• **Work instruction**:
What is the number of lines in the data below that contain "will"? Reply with the number only.
** Material provided follows **
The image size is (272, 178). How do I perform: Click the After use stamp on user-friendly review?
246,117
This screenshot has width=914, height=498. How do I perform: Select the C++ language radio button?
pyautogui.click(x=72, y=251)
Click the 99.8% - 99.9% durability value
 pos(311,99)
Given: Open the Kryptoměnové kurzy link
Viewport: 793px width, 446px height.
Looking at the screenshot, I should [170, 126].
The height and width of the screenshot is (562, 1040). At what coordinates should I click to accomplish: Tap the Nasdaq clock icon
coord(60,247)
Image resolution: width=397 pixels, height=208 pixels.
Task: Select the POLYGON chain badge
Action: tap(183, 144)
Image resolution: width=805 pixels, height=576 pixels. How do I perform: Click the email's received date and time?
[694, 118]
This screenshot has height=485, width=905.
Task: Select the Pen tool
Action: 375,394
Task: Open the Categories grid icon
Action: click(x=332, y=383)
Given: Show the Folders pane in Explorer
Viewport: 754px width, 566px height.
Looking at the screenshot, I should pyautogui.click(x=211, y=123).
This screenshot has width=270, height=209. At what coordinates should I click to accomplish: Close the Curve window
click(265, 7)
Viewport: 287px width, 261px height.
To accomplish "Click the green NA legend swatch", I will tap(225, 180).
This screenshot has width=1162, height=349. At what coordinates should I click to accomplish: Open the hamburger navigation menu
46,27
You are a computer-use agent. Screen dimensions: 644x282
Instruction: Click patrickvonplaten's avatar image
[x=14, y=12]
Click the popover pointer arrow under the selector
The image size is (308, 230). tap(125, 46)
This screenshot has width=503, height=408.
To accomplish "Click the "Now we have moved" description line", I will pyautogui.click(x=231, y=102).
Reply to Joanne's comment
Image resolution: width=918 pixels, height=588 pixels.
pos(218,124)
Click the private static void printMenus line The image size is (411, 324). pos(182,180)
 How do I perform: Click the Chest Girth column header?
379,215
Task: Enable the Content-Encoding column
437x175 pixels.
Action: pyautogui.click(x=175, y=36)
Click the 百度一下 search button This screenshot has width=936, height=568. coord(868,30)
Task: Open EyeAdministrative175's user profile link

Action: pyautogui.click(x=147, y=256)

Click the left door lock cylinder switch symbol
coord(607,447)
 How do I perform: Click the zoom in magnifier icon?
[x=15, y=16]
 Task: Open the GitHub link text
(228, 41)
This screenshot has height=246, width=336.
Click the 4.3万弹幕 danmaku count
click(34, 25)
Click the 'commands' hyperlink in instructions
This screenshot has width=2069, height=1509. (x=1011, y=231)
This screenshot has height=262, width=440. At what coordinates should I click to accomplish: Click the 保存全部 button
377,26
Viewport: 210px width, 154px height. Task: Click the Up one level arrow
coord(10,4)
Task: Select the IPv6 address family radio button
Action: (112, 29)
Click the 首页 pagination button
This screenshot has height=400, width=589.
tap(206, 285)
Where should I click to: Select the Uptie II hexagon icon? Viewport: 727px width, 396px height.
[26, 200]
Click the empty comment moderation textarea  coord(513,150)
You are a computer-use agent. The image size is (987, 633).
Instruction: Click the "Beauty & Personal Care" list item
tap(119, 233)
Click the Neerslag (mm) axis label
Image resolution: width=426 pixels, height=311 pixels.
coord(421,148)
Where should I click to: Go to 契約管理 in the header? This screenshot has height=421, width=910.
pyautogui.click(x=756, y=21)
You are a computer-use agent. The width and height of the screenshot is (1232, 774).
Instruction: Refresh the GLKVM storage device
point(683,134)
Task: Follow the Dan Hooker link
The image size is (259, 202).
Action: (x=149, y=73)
** End of Material provided **
• **Exercise response**:
2